### EXERCISE PROMPT
Look through the material below and show every line with the word "click".

### GIVEN DATA
########

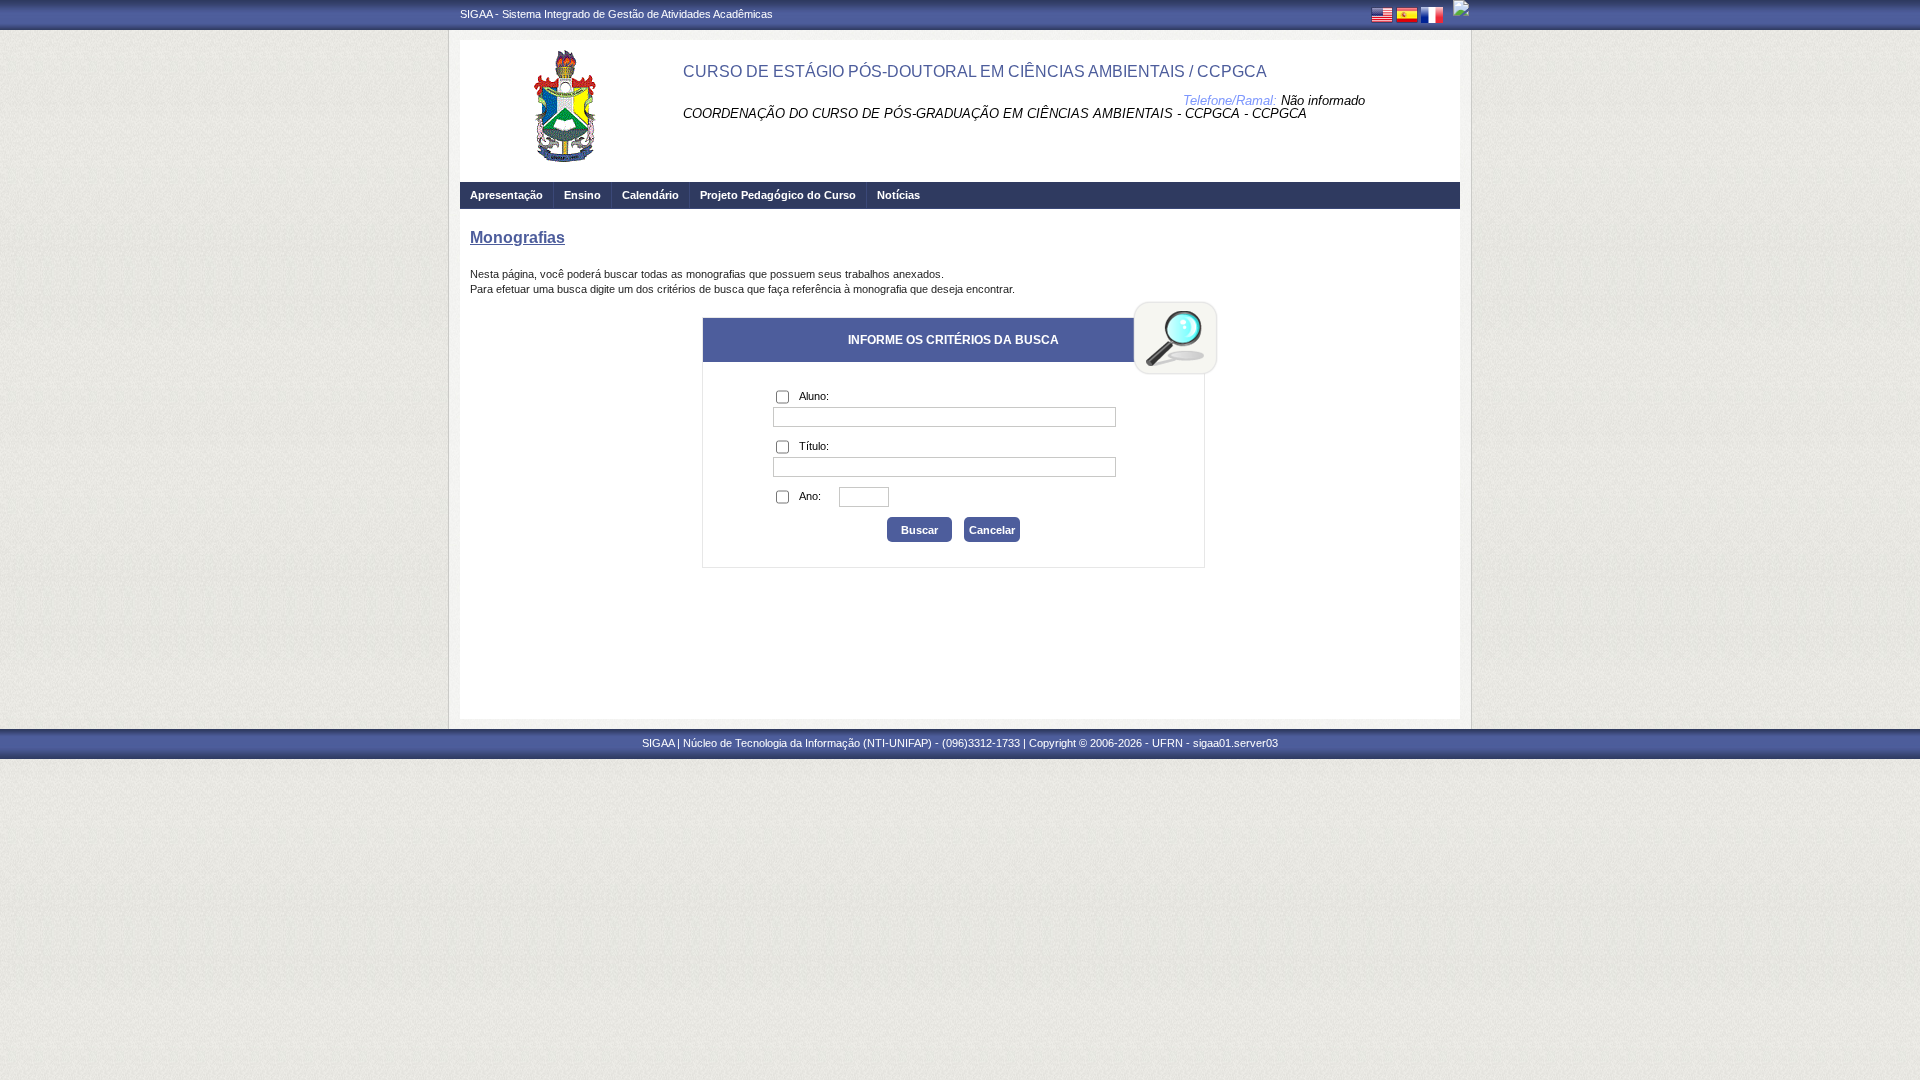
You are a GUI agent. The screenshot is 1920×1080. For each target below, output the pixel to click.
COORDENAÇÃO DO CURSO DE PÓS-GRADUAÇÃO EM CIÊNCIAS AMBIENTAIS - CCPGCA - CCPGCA (995, 113)
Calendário (650, 195)
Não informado (1323, 100)
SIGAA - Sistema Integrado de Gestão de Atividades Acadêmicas (616, 14)
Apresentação (506, 195)
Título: (814, 446)
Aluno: (814, 396)
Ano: (810, 496)
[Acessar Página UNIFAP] (1461, 8)
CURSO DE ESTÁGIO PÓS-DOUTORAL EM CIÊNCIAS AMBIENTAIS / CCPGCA (975, 71)
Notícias (898, 195)
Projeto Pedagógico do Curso (778, 195)
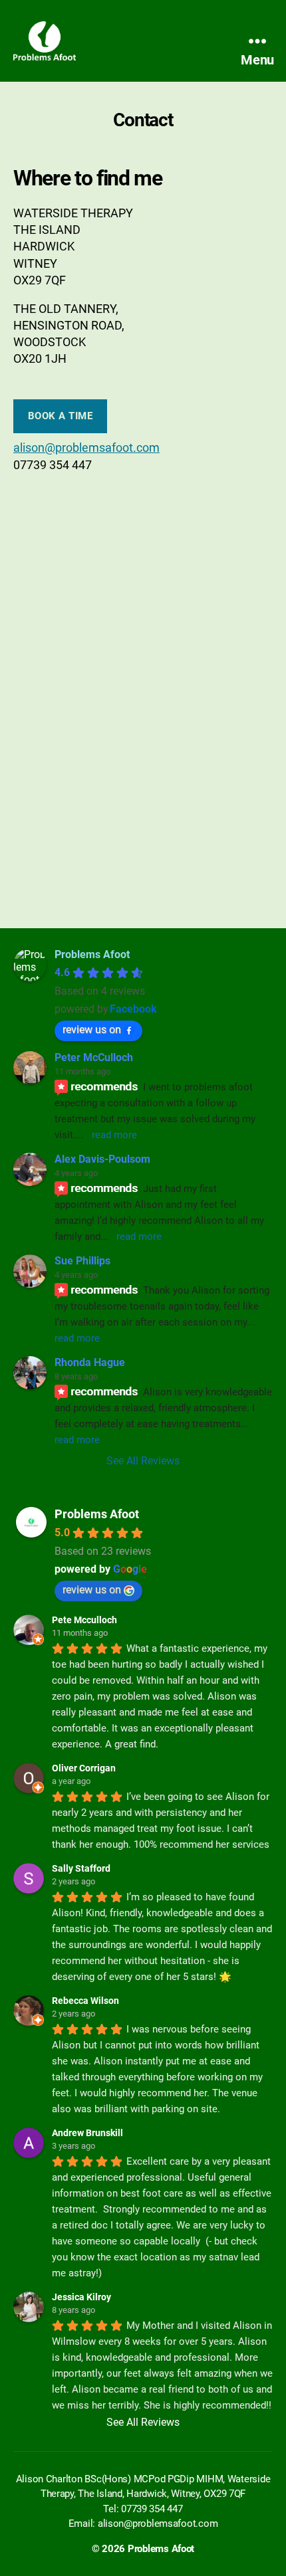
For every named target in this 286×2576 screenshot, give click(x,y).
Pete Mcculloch (84, 1620)
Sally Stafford (81, 1868)
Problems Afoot (97, 1514)
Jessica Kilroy (81, 2297)
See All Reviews (143, 1460)
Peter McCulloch (94, 1057)
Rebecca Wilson (85, 2000)
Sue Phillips (82, 1260)
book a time (60, 416)
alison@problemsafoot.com (86, 447)
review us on (92, 1029)
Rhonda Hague (90, 1362)
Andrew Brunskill (87, 2133)
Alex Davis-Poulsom (102, 1159)
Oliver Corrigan (84, 1768)
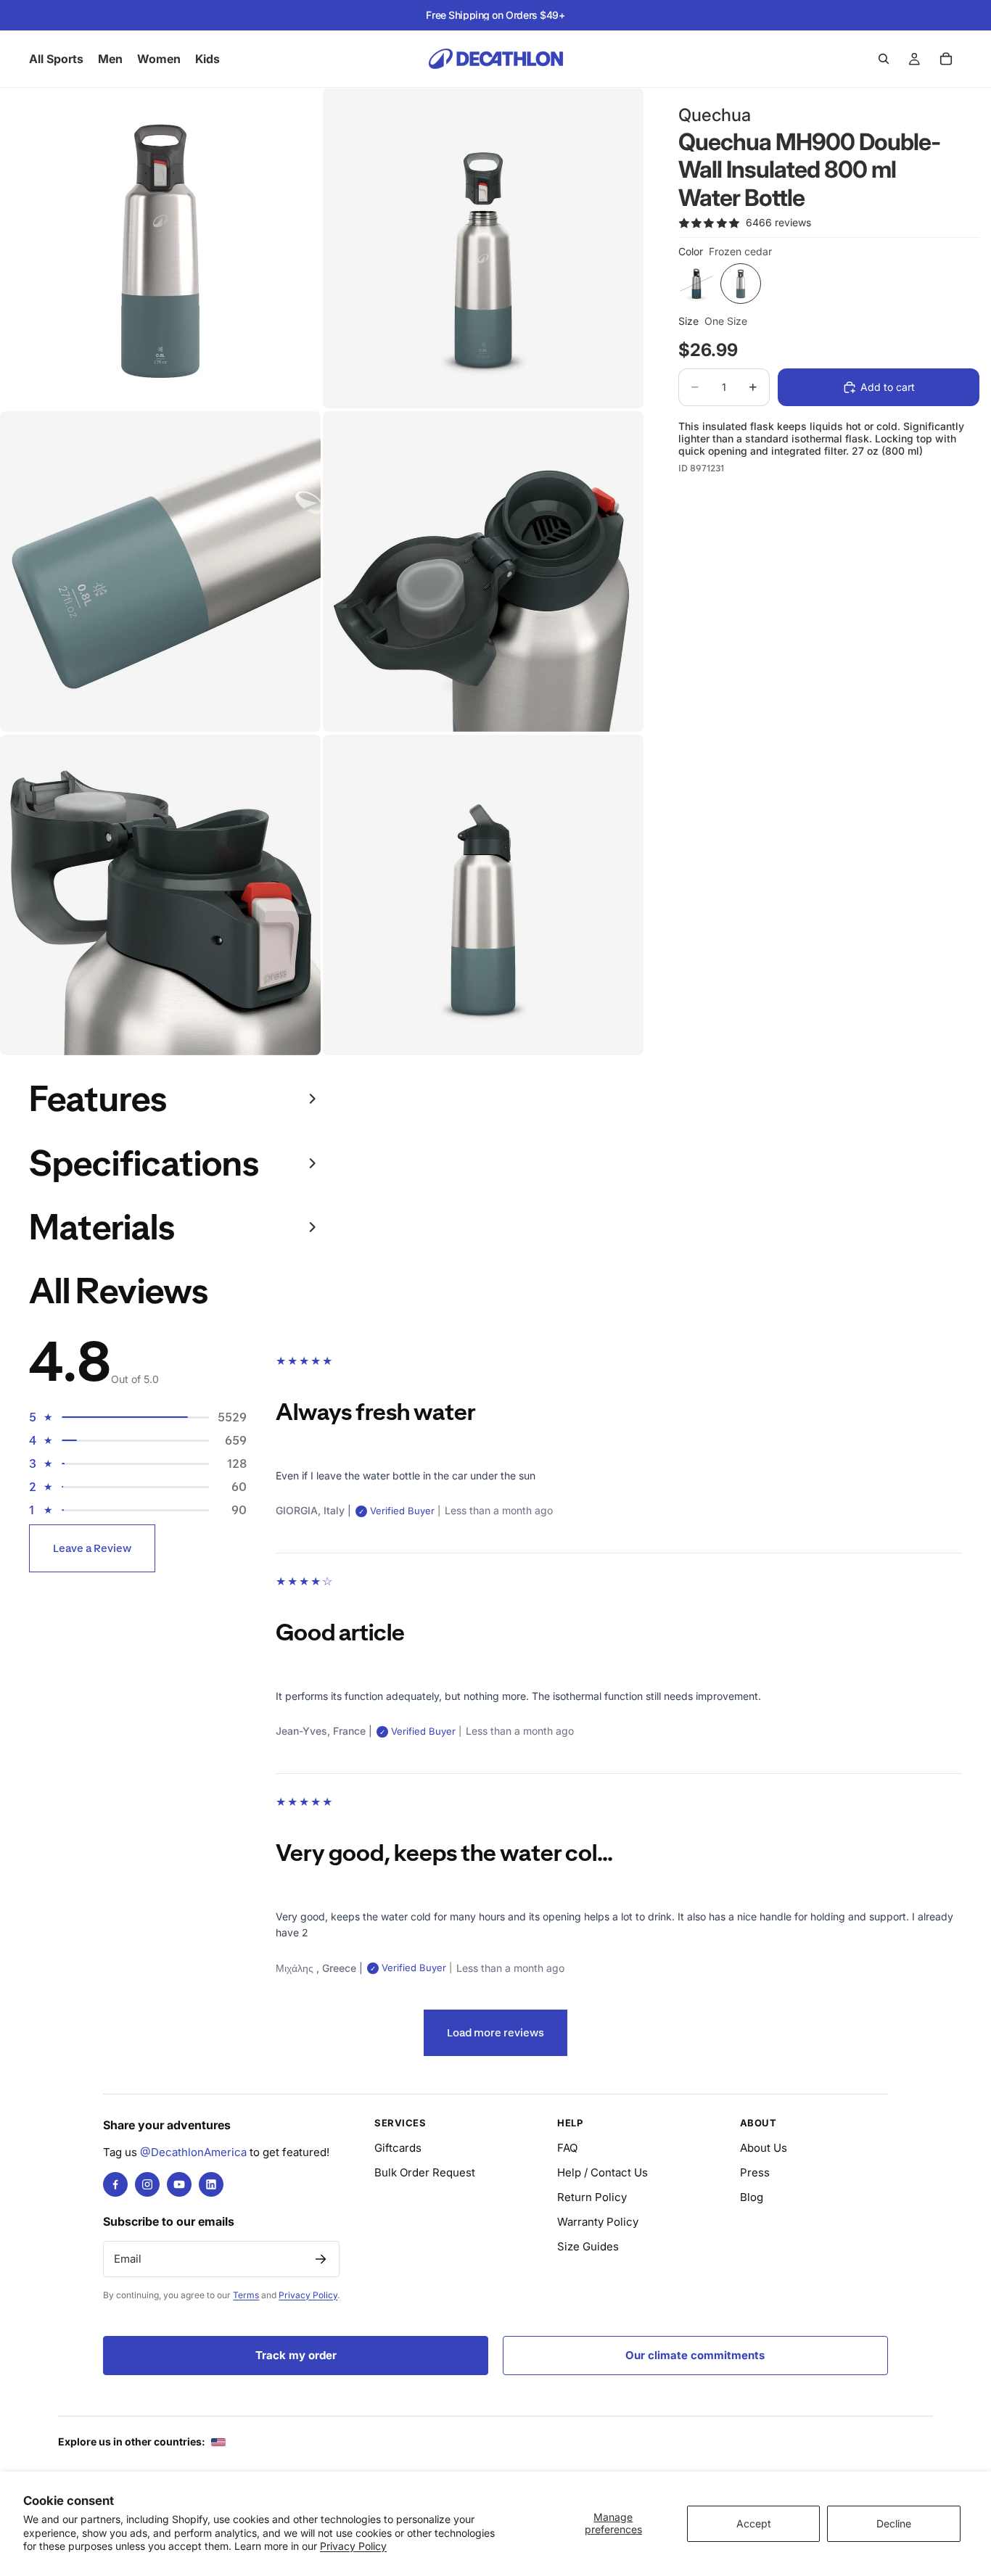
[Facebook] (115, 2184)
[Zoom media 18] (483, 248)
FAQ (567, 2148)
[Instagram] (147, 2184)
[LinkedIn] (211, 2184)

########

### ANSWER SPACE
You are a GUI agent. The screenshot is 1920×1080. For each target below, output the pixel to click.
For every named target in this 286×2576 screenshot, give click(x,y).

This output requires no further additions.